Affiliation:
1. TNO Sustainable Transport and Logistics, Technical University of Delft, Postbus 49, 2600 AA Delft, Netherlands.
Abstract
This paper presents an extension of the classical four-step freight modeling framework with a logistics chain model. Modeling logistics at the regional level establishes a link between trade flow and transport flow, allows the warehouse and distribution center locations and throughput volumes to be determined, and permits more detailed and accurate policy decision support systems. This paper describes a two-stage logistics model that estimates the volume of regional warehouse throughput. The first stage estimates interregional trade flows by means of a gravity model application and starts from regional production and consumption volumes. The second stage, the logistics chain model, splits the production–consumption flow between direct shipments and shipments that go through warehouse facilities.

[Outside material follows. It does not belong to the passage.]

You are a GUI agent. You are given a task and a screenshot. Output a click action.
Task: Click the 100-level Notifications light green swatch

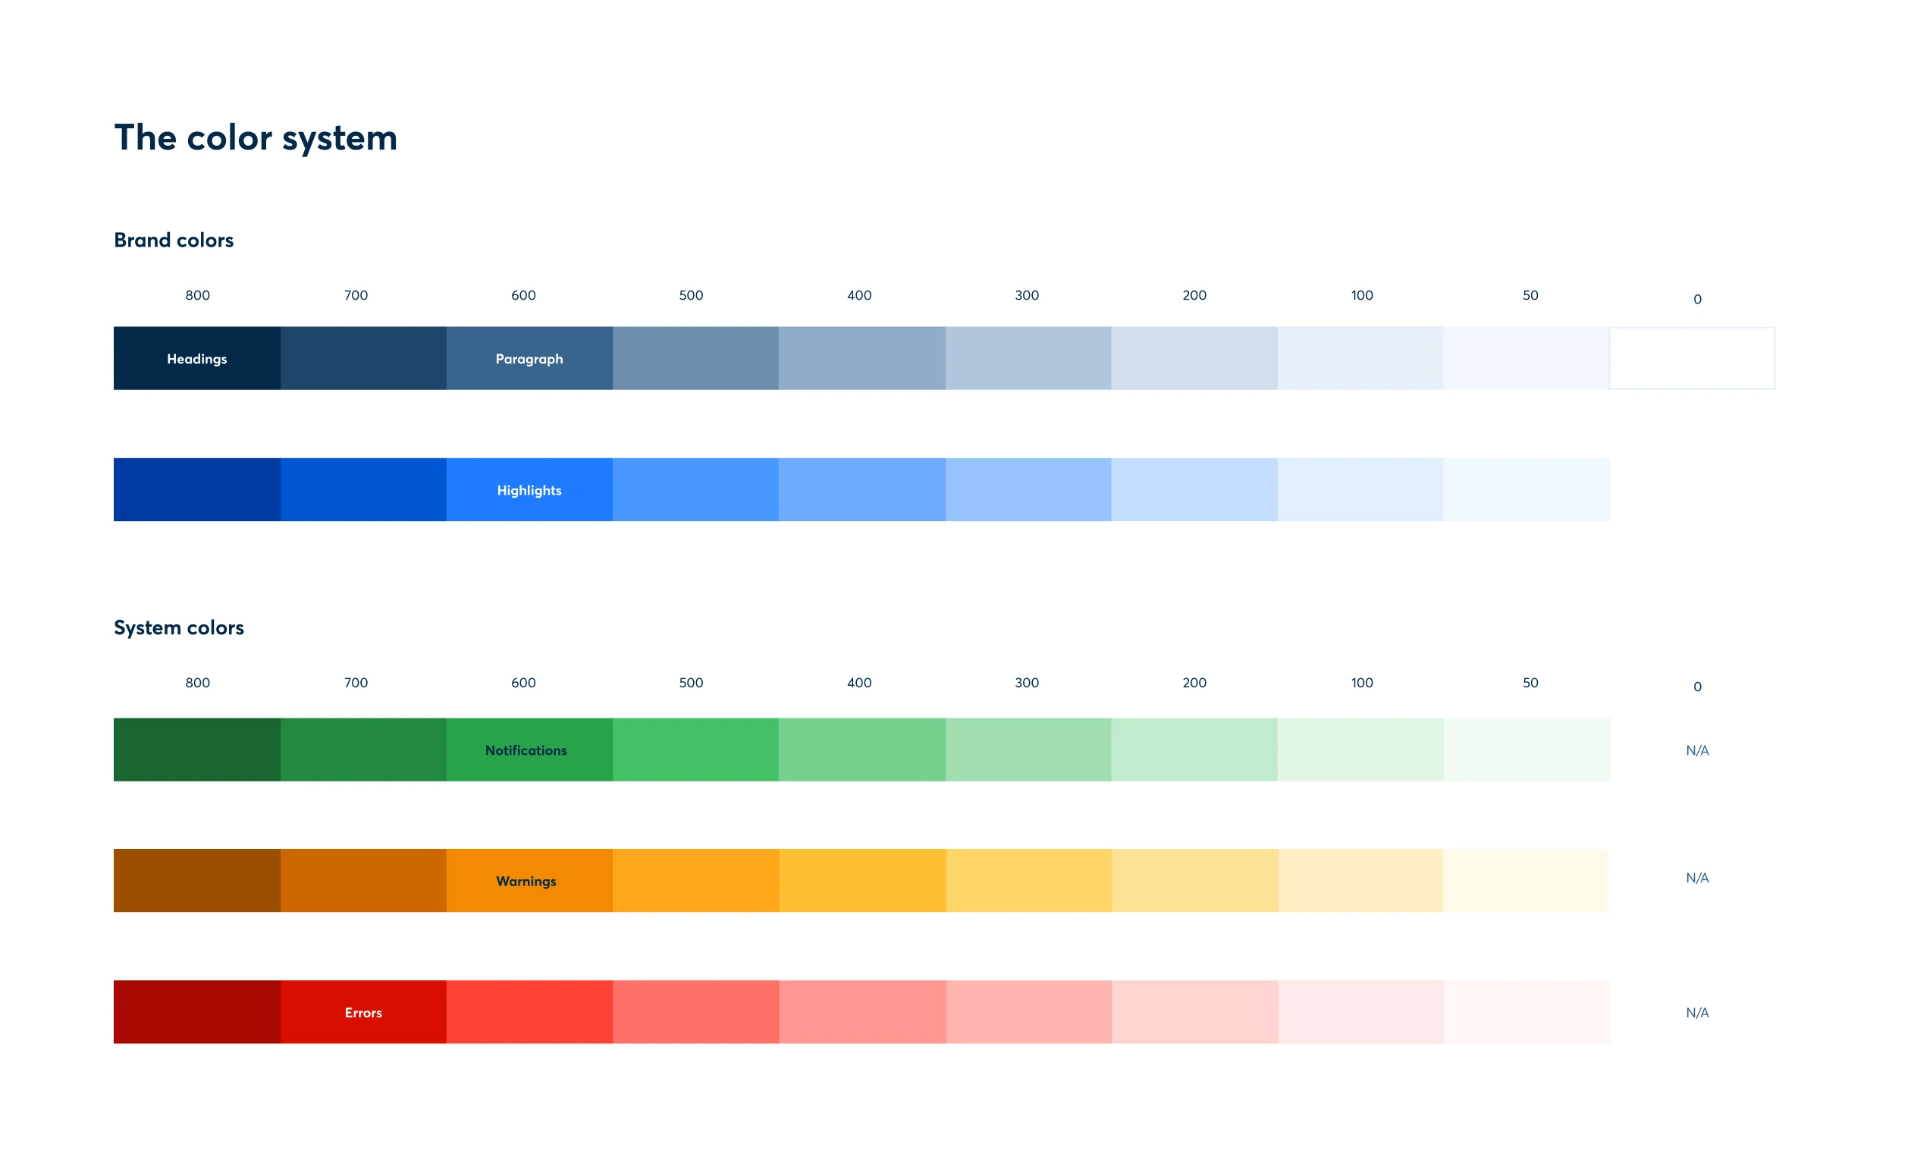pos(1361,750)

An aggregate multinomial logit discrete choice model is used to determine the flow volumes for each of the possible logistics chains. Consistency is achieved between the gravity and logistics chain models by a joint estimation of unknown parameters. A new data set from a transport flow survey produced by Statistics Netherlands is used; the data set includes information on the types of loading and unloading location. This data set enables model calibration with respect to regional warehouse throughput. The proposed logistics chain model produces accurate estimates of regional warehouse throughput and plausible parameter values. The paper presents the specification of the new model, the data set used, and the results of the estimation.
Subject
Mechanical Engineering,Civil and Structural Engineering
Cited by
16 articles.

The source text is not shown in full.